Saturday, 13 August 2022

The scourge of the Sentinels

 "I opened to my beloved, but he had turned and had gone. My soul failed me... I sought him, but could not find him. I cried out, but there was no answer.

Making their rounds, the Sentinels came upon me - they beat and wounded me, taking away my mantle - the 'guards' of the city walls" Song of Songs 5:6 & 7.

It is terrible when hope is taken from us. As with the woman in this love poem, we die inside, but something even worse can then follow. When we loose our intimate connection with the one who is the dayspring of existence, we find ourselves left only with the rude and punishing requirements of the 'sentinels' - those precepts which wish to reduce to something viewed as unworthy of any such splendour and affection.

A good example of this manner of trouble is seen in John 5, with the healing of a man who had been lame for 38 years.  The "crowd" are so perplexed by their pedantic fixation on what was lawful, that they entirely loose sight of Jesus, and end up not knowing who had actually performed the healing. As with the guards of the city in the song, they have absolutely no conception of what is actually taking place around them, or its profound significance, so they behave purely from their own, entirely incorrect instincts.

The writer of the song was very wise. In his book on the subject (proverbs), he speaks of the 'first tier' of such understanding being evidenced when we live our lives with genuine virtue. The 'second tier' is when we learn to accomodate suffering, respond well to injustice, and work through numerous times of hardship and perplexity. Jesus teaches us that there is a vital third tier - the 'dying' to live, the loosing to gain - the 'wild' drive of the lover in the poem, in other words, which compels us like her to pour out our lives in what is so risky, or viewed as wasteful, or foolish... pouring it all out as if there was an infinite capacity to expend what you are and what you have.

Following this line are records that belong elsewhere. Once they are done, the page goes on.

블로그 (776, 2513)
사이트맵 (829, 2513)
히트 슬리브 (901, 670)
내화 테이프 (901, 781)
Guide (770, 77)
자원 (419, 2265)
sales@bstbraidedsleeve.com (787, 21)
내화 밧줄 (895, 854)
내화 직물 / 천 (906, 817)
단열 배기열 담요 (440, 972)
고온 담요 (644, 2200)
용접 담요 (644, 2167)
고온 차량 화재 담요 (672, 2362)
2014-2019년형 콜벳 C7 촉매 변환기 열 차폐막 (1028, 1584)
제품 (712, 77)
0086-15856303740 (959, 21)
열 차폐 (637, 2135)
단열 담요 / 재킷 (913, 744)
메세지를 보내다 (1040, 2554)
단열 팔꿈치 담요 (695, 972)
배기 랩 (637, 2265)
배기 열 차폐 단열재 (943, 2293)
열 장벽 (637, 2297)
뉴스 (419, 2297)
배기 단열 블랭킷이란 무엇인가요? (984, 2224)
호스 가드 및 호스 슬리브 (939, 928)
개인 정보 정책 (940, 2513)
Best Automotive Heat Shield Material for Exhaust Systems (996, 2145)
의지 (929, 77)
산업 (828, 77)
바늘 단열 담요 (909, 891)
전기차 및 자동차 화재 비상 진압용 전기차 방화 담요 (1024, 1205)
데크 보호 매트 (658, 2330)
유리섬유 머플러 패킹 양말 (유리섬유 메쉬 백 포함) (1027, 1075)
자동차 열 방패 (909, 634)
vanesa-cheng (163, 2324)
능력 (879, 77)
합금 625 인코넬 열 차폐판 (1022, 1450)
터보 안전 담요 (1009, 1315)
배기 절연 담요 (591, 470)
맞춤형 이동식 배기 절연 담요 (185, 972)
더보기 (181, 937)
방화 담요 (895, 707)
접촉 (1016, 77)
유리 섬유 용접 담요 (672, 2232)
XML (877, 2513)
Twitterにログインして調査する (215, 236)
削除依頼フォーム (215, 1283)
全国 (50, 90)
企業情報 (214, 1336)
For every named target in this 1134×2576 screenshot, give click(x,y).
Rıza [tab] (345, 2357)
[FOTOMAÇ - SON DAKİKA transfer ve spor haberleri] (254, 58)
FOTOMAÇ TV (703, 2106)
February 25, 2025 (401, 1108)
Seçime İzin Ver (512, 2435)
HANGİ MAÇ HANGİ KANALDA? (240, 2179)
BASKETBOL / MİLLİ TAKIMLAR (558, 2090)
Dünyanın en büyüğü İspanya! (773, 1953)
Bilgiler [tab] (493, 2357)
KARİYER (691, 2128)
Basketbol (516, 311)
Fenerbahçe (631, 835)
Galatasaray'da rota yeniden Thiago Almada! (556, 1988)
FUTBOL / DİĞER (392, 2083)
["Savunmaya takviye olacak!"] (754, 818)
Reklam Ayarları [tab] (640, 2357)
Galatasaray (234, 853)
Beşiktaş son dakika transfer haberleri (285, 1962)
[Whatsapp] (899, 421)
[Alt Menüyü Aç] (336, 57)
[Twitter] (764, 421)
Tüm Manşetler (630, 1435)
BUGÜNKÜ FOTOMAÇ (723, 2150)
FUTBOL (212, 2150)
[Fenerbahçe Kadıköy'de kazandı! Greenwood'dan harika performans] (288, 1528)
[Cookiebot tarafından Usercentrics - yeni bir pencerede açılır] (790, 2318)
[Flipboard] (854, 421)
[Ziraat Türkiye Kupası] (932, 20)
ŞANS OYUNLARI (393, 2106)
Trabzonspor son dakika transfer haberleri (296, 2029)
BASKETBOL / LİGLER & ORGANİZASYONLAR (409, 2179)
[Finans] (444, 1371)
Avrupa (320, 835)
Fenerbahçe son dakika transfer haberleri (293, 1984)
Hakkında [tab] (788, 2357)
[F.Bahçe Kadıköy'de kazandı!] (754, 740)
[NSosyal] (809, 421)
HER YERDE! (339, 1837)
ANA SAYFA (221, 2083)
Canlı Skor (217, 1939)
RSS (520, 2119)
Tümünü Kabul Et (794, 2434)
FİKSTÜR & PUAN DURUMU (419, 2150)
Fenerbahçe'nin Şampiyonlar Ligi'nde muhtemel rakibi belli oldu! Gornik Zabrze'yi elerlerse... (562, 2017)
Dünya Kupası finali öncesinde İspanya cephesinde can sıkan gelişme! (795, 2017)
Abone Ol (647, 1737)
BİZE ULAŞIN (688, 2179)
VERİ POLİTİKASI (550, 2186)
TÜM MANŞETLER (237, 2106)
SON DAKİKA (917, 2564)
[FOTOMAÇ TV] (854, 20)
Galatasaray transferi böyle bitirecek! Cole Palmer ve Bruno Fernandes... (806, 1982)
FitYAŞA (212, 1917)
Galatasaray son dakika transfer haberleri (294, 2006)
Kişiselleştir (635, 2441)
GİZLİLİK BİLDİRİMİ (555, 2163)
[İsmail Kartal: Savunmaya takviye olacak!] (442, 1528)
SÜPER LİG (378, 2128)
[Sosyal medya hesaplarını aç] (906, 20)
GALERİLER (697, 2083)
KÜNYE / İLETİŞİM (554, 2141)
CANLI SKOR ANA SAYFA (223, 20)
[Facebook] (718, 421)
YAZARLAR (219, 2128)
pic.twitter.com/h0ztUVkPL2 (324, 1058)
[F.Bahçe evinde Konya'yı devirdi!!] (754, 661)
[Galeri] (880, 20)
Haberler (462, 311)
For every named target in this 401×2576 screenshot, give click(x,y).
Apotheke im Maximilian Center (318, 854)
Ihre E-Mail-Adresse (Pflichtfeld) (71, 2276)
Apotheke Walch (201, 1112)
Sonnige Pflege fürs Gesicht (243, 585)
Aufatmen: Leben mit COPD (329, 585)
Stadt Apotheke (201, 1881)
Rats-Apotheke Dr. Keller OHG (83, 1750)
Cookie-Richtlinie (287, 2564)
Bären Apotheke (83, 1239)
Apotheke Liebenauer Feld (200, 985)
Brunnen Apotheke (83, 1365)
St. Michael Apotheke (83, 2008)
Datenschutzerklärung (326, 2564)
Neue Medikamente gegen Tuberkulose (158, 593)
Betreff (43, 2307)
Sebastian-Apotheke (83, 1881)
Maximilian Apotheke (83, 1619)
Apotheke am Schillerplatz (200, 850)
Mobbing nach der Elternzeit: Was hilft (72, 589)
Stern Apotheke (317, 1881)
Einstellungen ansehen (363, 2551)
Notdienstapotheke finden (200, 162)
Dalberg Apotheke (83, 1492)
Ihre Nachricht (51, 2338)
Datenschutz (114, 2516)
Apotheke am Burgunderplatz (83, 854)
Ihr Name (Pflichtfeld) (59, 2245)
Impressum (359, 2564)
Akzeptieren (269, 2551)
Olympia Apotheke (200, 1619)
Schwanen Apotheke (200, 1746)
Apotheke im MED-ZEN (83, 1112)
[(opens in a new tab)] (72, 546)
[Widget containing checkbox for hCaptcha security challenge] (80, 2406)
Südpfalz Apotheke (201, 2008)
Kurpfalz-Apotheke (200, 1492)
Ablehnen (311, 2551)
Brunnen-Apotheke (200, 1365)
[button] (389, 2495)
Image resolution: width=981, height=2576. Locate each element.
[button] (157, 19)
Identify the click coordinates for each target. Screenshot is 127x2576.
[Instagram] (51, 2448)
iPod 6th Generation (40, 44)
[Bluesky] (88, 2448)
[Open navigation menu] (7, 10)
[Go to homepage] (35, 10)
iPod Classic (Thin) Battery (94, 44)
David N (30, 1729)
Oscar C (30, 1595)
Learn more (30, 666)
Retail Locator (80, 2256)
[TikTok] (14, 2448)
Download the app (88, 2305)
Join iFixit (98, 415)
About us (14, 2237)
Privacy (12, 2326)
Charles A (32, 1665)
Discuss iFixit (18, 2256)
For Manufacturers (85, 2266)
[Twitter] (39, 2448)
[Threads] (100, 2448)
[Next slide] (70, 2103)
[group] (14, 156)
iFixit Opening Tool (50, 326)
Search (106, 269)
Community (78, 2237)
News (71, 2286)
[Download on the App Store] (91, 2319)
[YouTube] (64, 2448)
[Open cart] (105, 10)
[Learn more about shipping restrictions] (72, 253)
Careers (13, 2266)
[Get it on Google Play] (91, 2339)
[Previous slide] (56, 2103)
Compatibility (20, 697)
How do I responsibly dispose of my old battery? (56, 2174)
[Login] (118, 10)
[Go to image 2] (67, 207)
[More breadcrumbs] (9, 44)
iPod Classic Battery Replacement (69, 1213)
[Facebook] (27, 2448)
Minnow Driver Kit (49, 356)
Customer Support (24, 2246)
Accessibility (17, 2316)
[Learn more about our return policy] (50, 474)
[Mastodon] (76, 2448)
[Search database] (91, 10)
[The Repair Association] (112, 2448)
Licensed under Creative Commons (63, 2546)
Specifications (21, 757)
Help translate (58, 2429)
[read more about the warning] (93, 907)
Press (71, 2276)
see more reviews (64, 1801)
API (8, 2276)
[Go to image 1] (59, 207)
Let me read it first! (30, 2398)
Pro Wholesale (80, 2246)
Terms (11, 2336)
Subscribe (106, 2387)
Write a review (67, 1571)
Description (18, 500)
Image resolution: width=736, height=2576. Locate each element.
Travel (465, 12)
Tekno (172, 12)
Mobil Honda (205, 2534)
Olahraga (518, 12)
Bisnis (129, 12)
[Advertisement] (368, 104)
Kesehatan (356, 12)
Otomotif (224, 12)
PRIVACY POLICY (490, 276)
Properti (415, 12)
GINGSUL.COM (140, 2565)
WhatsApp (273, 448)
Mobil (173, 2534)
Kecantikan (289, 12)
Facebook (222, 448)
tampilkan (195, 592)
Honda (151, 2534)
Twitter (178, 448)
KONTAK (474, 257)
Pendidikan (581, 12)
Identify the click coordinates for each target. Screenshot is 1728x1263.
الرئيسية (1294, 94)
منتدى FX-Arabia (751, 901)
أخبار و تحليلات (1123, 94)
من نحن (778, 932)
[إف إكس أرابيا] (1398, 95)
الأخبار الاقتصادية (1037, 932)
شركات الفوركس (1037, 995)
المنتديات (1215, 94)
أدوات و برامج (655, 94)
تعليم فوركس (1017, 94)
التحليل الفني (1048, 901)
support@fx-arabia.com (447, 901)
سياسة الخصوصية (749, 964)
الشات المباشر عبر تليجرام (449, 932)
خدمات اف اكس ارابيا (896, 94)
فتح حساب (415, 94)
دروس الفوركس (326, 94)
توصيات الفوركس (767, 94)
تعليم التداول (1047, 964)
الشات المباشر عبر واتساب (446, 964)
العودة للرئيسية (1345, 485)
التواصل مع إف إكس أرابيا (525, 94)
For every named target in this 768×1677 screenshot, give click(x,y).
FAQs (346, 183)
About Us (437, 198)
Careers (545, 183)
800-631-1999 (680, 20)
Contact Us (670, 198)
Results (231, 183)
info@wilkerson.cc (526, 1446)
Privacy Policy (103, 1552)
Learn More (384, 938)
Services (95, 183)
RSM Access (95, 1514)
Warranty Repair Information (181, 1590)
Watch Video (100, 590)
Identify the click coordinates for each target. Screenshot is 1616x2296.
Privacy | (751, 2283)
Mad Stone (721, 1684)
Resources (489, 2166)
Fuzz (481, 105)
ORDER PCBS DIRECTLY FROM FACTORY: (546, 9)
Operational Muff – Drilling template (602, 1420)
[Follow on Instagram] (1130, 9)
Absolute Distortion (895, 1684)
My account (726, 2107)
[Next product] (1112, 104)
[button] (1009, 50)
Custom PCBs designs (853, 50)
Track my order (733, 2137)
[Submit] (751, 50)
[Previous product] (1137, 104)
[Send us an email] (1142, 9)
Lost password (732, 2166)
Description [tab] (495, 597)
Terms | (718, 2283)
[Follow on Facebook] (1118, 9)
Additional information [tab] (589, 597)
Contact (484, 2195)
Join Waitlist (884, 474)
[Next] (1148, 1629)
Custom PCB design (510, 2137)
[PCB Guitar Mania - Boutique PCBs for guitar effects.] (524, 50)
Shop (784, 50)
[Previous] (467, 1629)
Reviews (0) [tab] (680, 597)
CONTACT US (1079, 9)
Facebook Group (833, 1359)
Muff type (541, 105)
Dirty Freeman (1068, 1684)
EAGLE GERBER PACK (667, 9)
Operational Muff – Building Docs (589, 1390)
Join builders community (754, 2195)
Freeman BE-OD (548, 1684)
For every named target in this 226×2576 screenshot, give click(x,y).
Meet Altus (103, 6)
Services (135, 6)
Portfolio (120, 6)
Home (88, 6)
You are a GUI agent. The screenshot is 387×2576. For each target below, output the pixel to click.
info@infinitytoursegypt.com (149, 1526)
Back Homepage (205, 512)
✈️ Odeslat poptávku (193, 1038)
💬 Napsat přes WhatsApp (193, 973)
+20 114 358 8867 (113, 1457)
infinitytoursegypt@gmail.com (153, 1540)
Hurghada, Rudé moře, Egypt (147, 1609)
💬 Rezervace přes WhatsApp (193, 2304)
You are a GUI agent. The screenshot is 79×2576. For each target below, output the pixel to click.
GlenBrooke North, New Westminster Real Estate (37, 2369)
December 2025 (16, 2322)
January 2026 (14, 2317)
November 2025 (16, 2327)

The 'guardians', no doubt, believed their role was to maintain some semblance of 'first tier' order, but the truth, of course, is their behaviour was well below even the most rudimentary requirements of such virtue (hence, their violence and malice in their behaviour). In contrast, the woman is acting at the highest level of what counts, because she faces her anguish and such aggression against her due to her total commitment to what mattered - re-uniting with the one she lived for.

Most of us, no doubt, vacilate on this scale. We can easily be as brutish as the sentinels in both our behaviour and our reductionism of what counts to a 'legal' rendering which leaves us way outside the actual bounds of what is desired to convey what is good, but hopefully, we will know the overwhelming beauty of the passion of the beloved - that all of life is worthwhile, even the painful aspects, because we are so totally and entirely loved by the one who has captured us.

It is when such virtue is in full flow that life reaches its true realm of joy bestowed through trial, because the love that surrounds us in such splendour cannot be quashed or denied, can never be suppressed, even by death.

May you and I be 'set as a seal' of such beauty upon the heart of the lover of us all!